Figure 1.
The EGF domain of NRG3 permeates the neonatal mouse BBB in a dose dependent manner, activating ErbB4-Akt signaling.
Activation levels of pErbB4 (A), and pAktSer473 (B) in hemi-brain lysates of PND2 mice 3 hours following s.c. injection of vehicle (PBS/0.1% BSA), 1–3 mg/kg NRG3-EGF or 1 mg/kg NRG1-EGF. Representative blots of tErbB4, pErbB4, tAKT and pAKT ser473 protein levels are depicted (upper panels). N = 4–5/treatment group, data represents mean± s.e.m ratio of the respective phosphorylated/total protein expression relative to vehicle treatment group. *p<0.05, **p<0.01 compared to vehicle treated group.
Table 1.
Effects of neonatal peripheral overexposure to NRG1 and NRG3 on developmental milestones and general health in adulthood.
Figure 2.
Overexposure to NRG3 during the neonatal period induces an anxiety-like phenotype in adulthood, but has no impact on locomotor activity or temporal order recency discrimination.

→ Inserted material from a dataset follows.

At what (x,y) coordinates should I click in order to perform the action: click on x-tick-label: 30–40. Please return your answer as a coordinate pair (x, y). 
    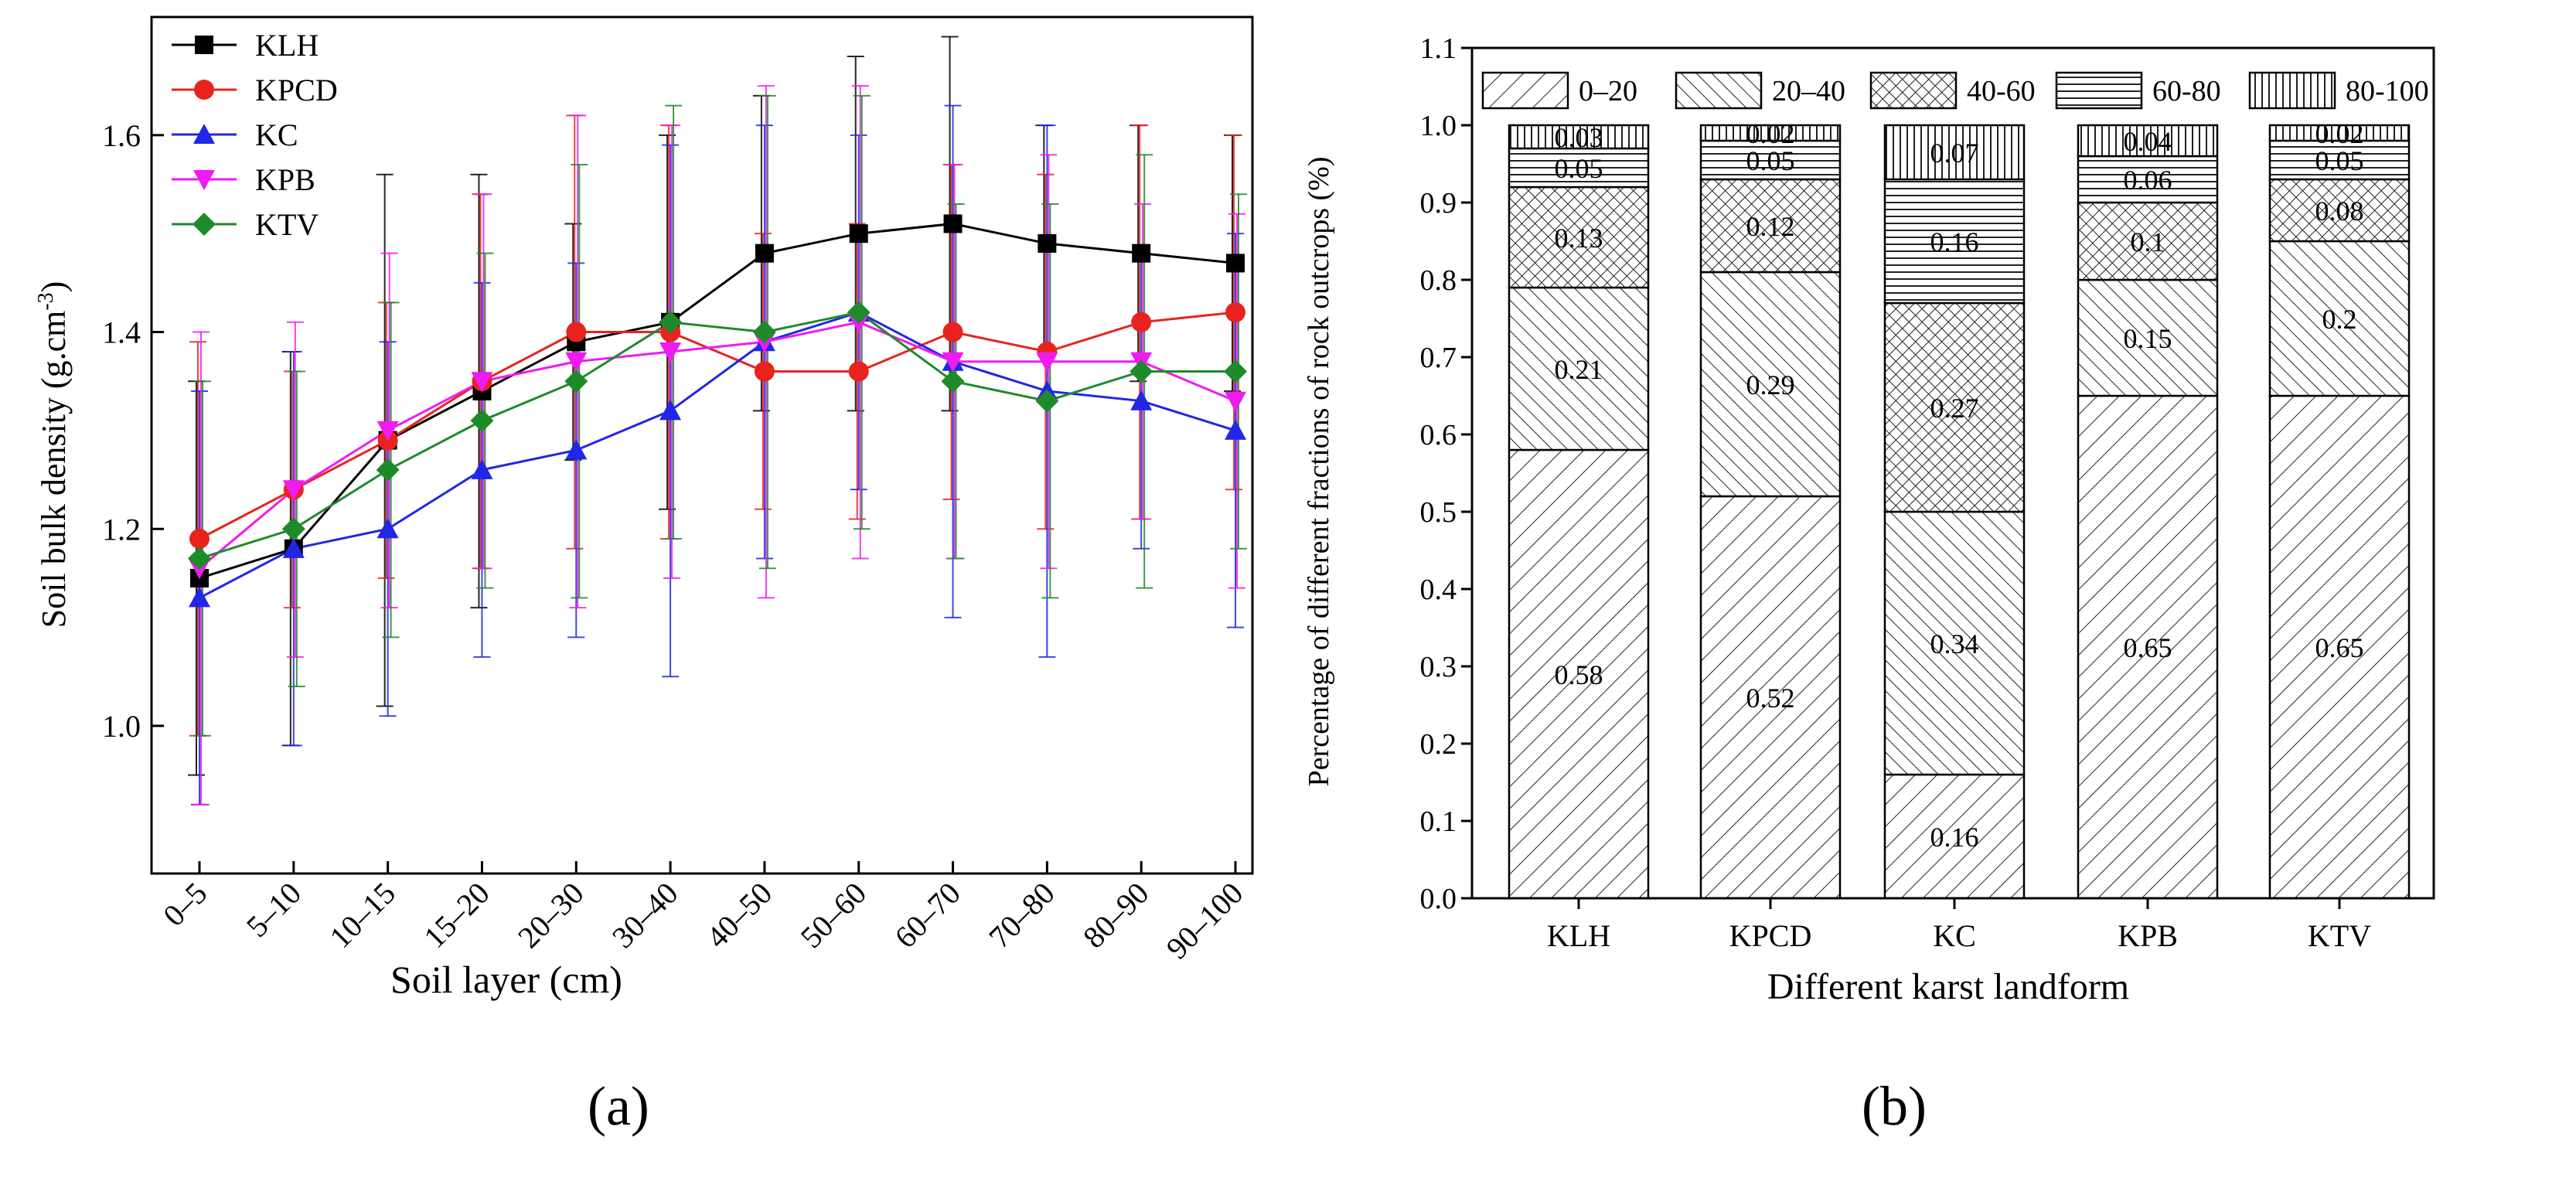
    Looking at the image, I should click on (645, 916).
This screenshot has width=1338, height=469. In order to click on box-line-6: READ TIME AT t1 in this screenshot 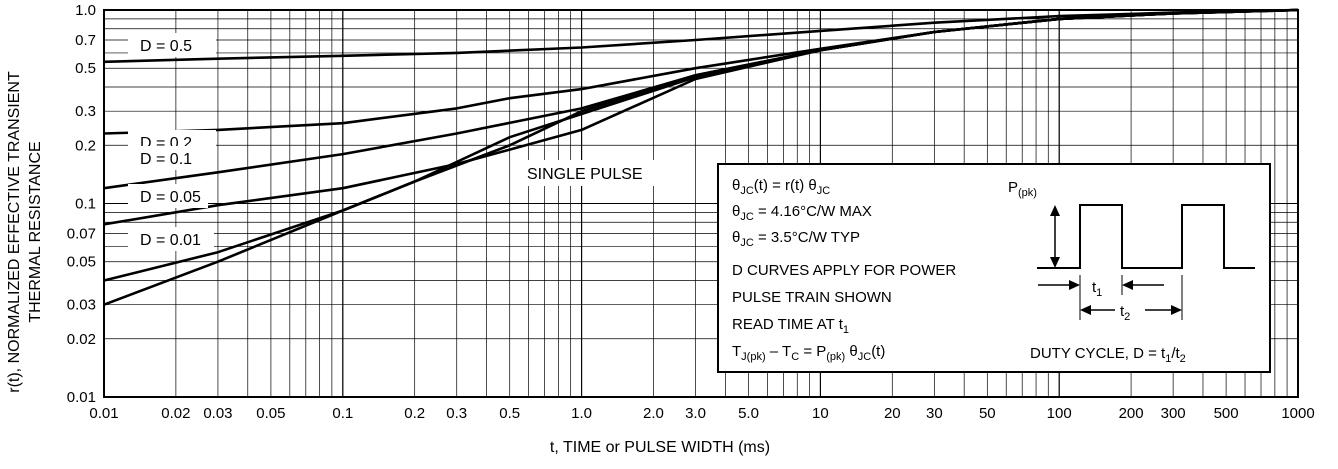, I will do `click(790, 326)`.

(A) Total distance travelled in 5 minute intervals over a 1 hr exposure to the open field arena did not differ between NRG3-EGF or Vehicle treated mice (n = 12–14/treatment group). (B)Time spent in the center of the open field over a 1 hr period was significantly reduced in mice treated with NRG3-EGF as neonates compared to control treated mice (n = 12–14/treatment group). (C) Representative track plots of exploration in the open field of vehicle (left panel) and NRG3-EGF (right panel) overexposed mice. Inner area designated by white dashed line designates the center arena. (D) Adult mice treated with NRG3-EGF or vehicle during PND 2–10 performed successfully in the temporal order object recognition task of recency discrimination as adults (Discrimination ratio >0, n = 11–14/treatment group). (E) After a 10 minute period of habituation to the open field (indicated by dashed vertical line), mice neonatally overexposed to NRG3-EGF or vehicle were given a single i.p. injection of saline or 3 mg/kg amphetamine. No effect of treatment (NRG3-EGF) was observed on total distance travelled in 5 minute intervals of the subsequent 75 minutes in the context of amphetamine at a dose of 3 mg/kg (n = 6–7/group). Data represents mean ± s.e.m., *p<0.05 compared to vehicle treated mice.
Figure 3.
Neonatal overexposure to NRG1 but not NRG3 impairs sensorimotor gating in adulthood.
The effect of daily treatment from PND 2–10 with 3 mg/kg NRG3-EGF (A, B) or 1 mg/kg NRG1-EGF (C, D) on startle responses to the presentation of no stimulus or a 120 dB stimulus (A, C) and % prepulse inhibition of the startle response to the presentation of prepulse stimuli at amplitudes of 74, 78, 82, 86 and 90 dB (B, D) in adulthood. Data represents mean ± s.e.m., n = 8–14/treatment group. **p<0.01, main effect of treatment.
Figure 4.
Neonatal overexposure to NRG3 impairs social behaviors in adulthood.
(A) Vehicle and NRG3-EGF treated mice spent more time in chamber with the novel mouse 1 than a novel object in the 3-chamber test of sociability. (B) Both treatment groups showed preference for the novel mouse 1 in time spent sniffing; however, the preference was blunted in mice overexposed to NRG3-EGF compared to vehicle treated mice. (C) NRG3-EGF treated mice showed absence of preference for social novelty, spending equal time in the chamber with familiar mouse 1 and novel mouse 2. (D) Sniff time at familiar mouse 1 and novel mouse 2 was comparable in NRG3-EGF overexposed mice, whereas vehicle treated mice showed a significant preference for the more unfamiliar novel mouse 2. (E) During the initial 10-minute habituation period to the apparatus the number of entries was equal between right and left chambers. (F) Schematic showing the setup of the trials in the three-chambered social test apparatus. n = 11–12/treatment group. Data represents mean ± s.e.m. **p<0.01, ***p<0.001 within group comparison (novel mouse 1 vs. novel object or familiar mouse 1 vs. novel mouse 2), #p<0.05,##p<0.01 between group comparison (Vehicle vs. NRG3-EGF treated mice).